TASK INSTRUCTIONS
Copy out the pumpkin muffin recipe below word for word, in full.

Aprende como hacer estos panquesitos de calabaza para este otoño!
Pumpkin Muffins as seen on Chicago Works!
INGREDIENTS
• 1 cup butter
• 3 cups sugar
• 3 eggs
• 3 cups all-purpose flour
• 1 tablespoon baking powder
• 1 1/2 teaspoons baking soda
• 1 Tablespoon Pumpkin Pie Spice
• 1 teaspoon ground Mace
• 1 teaspoon vanilla extract
• 2 cups pureed fresh pumpkin (see directions below)* or 1 (16 ounce) can pumpkin puree
DIRECTIONS
1. Preheat oven to 325 degrees. Line muffin pan with paper muffin liners*
2. If using fresh pumpkin. Secure pie pumpkin on cutting board(make sure pumpkin sits flat) and using a chef knife carefully slide the knife into the center of the pumpkin and then remove knife slowly to make several slits. (This will keep pumpkin from exploding is microwave) Place pumpkin into a microwave safe dish and microwave at 15 minute intervals until pumpkin is soft. Cool pumpkin. After pumpkin has cooled peel skin from the pumpkin and discard. Cut pumpkin in half and remove seeds and string. (seeds may be reserved for roasting) Puree pumpkin pieces using a blender or food processor.
3. Measure out 2 cups of pureed pumpkin*
4. In a mixing bowl, cream butter and sugar. Add eggs; mix well.
5. Combine dry ingredients
6. Stir dry ingredients into creamed mixture just until moistened. Stir in pumpkin puree.
7. Scoop batter into prepared muffin liners.
8. Bake for up to 25 minutes or until muffins spring back when touched or a toothpick comes out clean.

INPUT DATA
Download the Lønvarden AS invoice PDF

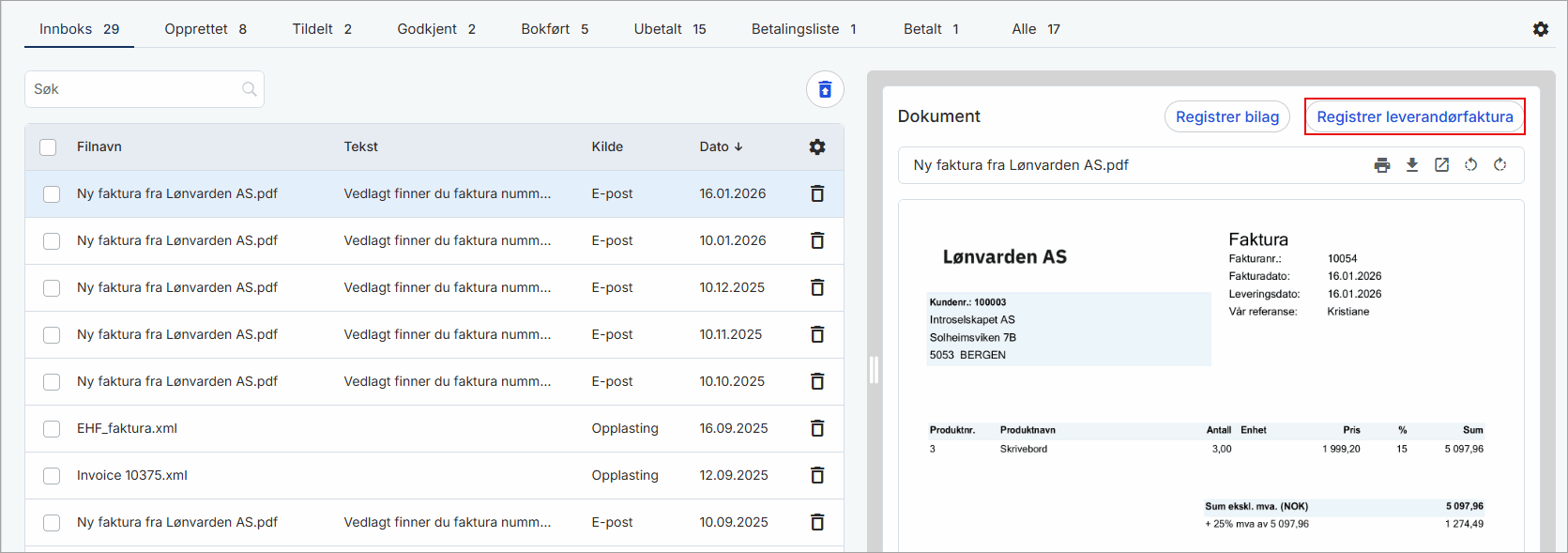click(1411, 165)
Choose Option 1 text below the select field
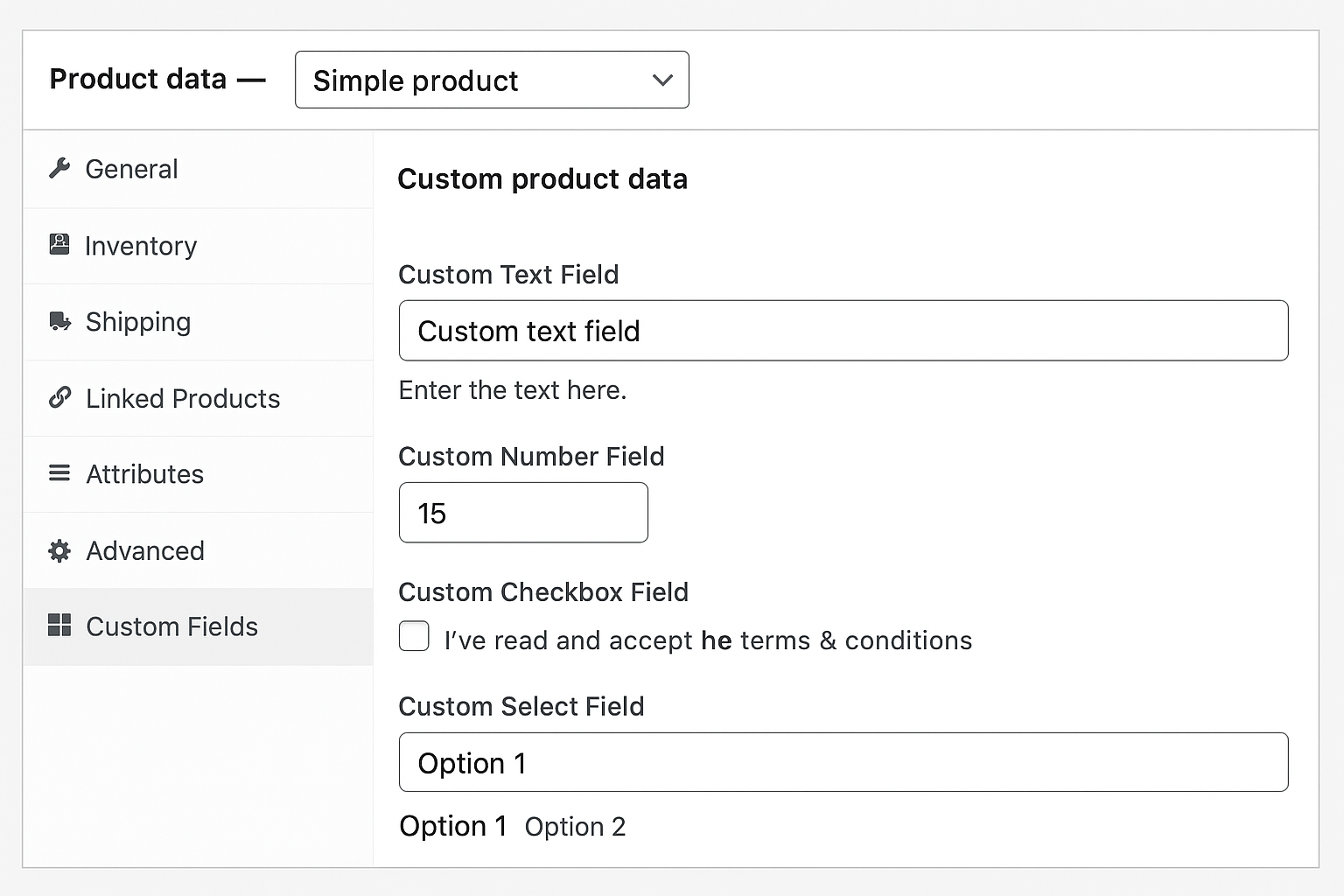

EXERCISE SOLUTION
Aprende como hacer estos panquesitos de calabaza para este otoño!
Pumpkin Muffins as seen on Chicago Works!
INGREDIENTS
• 1 cup butter
• 3 cups sugar
• 3 eggs
• 3 cups all-purpose flour
• 1 tablespoon baking powder
• 1 1/2 teaspoons baking soda
• 1 Tablespoon Pumpkin Pie Spice
• 1 teaspoon ground Mace
• 1 teaspoon vanilla extract
• 2 cups pureed fresh pumpkin (see directions below)* or 1 (16 ounce) can pumpkin puree
DIRECTIONS
1. Preheat oven to 325 degrees. Line muffin pan with paper muffin liners*
2. If using fresh pumpkin. Secure pie pumpkin on cutting board(make sure pumpkin sits flat) and using a chef knife carefully slide the knife into the center of the pumpkin and then remove knife slowly to make several slits. (This will keep pumpkin from exploding is microwave) Place pumpkin into a microwave safe dish and microwave at 15 minute intervals until pumpkin is soft. Cool pumpkin. After pumpkin has cooled peel skin from the pumpkin and discard. Cut pumpkin in half and remove seeds and string. (seeds may be reserved for roasting) Puree pumpkin pieces using a blender or food processor.
3. Measure out 2 cups of pureed pumpkin*
4. In a mixing bowl, cream butter and sugar. Add eggs; mix well.
5. Combine dry ingredients
6. Stir dry ingredients into creamed mixture just until moistened. Stir in pumpkin puree.
7. Scoop batter into prepared muffin liners.
8. Bake for up to 25 minutes or until muffins spring back when touched or a toothpick comes out clean.